▶ _TESTO_
********

Tempo di Lettura: 4 min
Tutti Ron Arad: il manifesto del ricatto di Hamas

Hamas ha diffuso una lugubre foto d’addio: quarantotto volti messi in griglia, numerati, tutti ribattezzati “Ron Arad”. E’ il manifesto di un ricatto: se Israele continuerà l’operazione su Gaza City, i prigionieri scompariranno come l’aviatore israeliano di cui da decenni non si conosce la sorte.

È propaganda di guerra, certo. Ma è soprattutto un’ammissione di ferocia: si minaccia la cancellazione fisica e simbolica di uomini e donne già rapiti, feriti, affamati. Un’estetica della crudeltà, studiata per umiliare le famiglie e godere dell’eco mediatica. Non servivano prove ulteriori dell’infamia di Hamas; hanno scelto comunque di fornirle, esibendo il sadismo come brand. Lo ha documentato Ynet, il portale di notizie del gruppo Yedioth Ahronoth, tra i maggiori in Israele, e confermato da altre testate: “foto d’addio”, ostaggi rinominati “Ron Arad”, messaggio in sovrimpressione che addossa a Gerusalemme la responsabilità del loro destino.

********

▶ _RECORD ESTRATTI_
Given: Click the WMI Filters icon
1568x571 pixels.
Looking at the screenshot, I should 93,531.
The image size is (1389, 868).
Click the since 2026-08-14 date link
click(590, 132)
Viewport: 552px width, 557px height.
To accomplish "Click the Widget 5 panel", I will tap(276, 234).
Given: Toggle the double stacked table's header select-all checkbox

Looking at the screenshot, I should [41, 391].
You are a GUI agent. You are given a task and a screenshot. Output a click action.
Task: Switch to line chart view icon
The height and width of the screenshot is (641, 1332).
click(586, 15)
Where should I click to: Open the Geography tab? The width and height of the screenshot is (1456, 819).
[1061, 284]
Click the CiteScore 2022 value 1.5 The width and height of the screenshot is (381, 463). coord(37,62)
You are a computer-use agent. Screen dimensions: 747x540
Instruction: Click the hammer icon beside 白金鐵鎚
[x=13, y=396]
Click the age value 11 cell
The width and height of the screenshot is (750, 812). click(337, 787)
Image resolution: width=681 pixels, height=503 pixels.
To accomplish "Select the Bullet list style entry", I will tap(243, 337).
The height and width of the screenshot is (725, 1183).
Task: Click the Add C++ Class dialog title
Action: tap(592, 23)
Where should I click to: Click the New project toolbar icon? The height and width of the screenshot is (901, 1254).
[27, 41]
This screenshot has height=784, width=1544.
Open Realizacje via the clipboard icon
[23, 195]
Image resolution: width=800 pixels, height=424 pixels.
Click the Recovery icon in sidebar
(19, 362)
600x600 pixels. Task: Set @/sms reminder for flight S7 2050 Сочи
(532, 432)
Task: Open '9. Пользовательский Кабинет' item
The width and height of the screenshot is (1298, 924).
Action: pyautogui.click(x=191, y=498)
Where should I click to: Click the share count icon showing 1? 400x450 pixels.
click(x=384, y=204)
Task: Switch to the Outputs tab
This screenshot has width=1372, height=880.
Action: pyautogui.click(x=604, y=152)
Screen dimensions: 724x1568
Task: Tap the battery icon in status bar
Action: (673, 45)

********

▶ _OBIETTIVO DELL'ESERCIZIO_
Copia parola per parola il passo del testo sul ricatto di Hamas che comincia con "È propaganda di" e prosegue fino a "del loro destino.".

▶ _RISULTATO DELL'ESERCIZIO_
È propaganda di guerra, certo. Ma è soprattutto un’ammissione di ferocia: si minaccia la cancellazione fisica e simbolica di uomini e donne già rapiti, feriti, affamati. Un’estetica della crudeltà, studiata per umiliare le famiglie e godere dell’eco mediatica. Non servivano prove ulteriori dell’infamia di Hamas; hanno scelto comunque di fornirle, esibendo il sadismo come brand. Lo ha documentato Ynet, il portale di notizie del gruppo Yedioth Ahronoth, tra i maggiori in Israele, e confermato da altre testate: “foto d’addio”, ostaggi rinominati “Ron Arad”, messaggio in sovrimpressione che addossa a Gerusalemme la responsabilità del loro destino.